Une nouvelle espèce de singe africain, Colobus congoensis, a été décrite par une équipe internationale de chercheurs dans une étude publiée le 15 juillet dans la revue PLOS One. Connu localement sous le nom de Likweli, ce petit primate au pelage noir vit dans une zone restreinte de l’est du bassin du Congo, entre les rivières Lomami et Congo (Lualaba), en République démocratique du Congo. Cette découverte, fruit de plusieurs années d’observations, met en lumière la richesse biologique encore méconnue de cette région et soulève des questions urgentes sur sa conservation.

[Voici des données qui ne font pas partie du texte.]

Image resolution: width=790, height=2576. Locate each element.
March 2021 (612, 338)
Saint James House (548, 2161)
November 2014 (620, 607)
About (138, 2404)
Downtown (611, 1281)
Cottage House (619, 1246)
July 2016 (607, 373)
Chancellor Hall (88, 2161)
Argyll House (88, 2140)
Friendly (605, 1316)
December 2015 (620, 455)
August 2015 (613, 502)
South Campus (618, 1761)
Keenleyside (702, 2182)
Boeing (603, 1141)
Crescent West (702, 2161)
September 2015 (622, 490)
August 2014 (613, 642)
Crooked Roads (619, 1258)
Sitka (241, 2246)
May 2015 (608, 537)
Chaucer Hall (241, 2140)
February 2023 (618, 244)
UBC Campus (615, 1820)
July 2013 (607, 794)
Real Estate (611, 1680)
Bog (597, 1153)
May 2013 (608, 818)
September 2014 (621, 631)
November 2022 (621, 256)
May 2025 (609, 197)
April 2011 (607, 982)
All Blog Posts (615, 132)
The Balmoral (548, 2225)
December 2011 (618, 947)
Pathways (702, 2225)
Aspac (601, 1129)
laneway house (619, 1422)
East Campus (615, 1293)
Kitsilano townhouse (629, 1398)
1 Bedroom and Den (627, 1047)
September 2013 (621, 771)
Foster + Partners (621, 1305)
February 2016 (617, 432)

Un singe discret identifié grâce à la science
Entre 2018 et 2022, les chercheurs ont recensé 114 observations de l’animal sur une aire de répartition estimée à environ 1 700 km². Pour confirmer qu’il s’agissait bien d’une espèce distincte, ils ont combiné plusieurs approches : l’analyse morphologique, qui a révélé des traits physiques uniques ; l’analyse génétique, qui a montré une divergence par rapport aux autres colobes ; et l’analyse acoustique, qui a permis de différencier ses vocalisations. Concrètement, Colobus congoensis se distingue par sa petite taille, son pelage noir, une tache orangée à crème autour de la bouche sur un visage autrement noir, ainsi qu’une tache blanche dans la région périnéale. Ces caractéristiques, bien que subtiles pour un œil non averti, sont des marqueurs clés pour les scientifiques.
Un habitat sous pression dans la région de la Lomami
L’essentiel de l’aire connue de l’espèce se situe dans le parc national de la Lomami, une zone protégée qui joue un rôle crucial pour sa survie. Mais cette région n’est pas à l’abri des menaces. L’étude souligne que l’augmentation de la pression de chasse et la transformation de l’habitat, notamment par l’agriculture ou l’exploitation forestière, pèsent sur la population de Likweli. Avec une aire de répartition aussi réduite, chaque perturbation peut avoir des conséquences disproportionnées. Les chercheurs insistent sur le fait que la protection de ce parc et l’implication des communautés locales sont les principales mesures recommandées pour assurer la survie de l’espèce.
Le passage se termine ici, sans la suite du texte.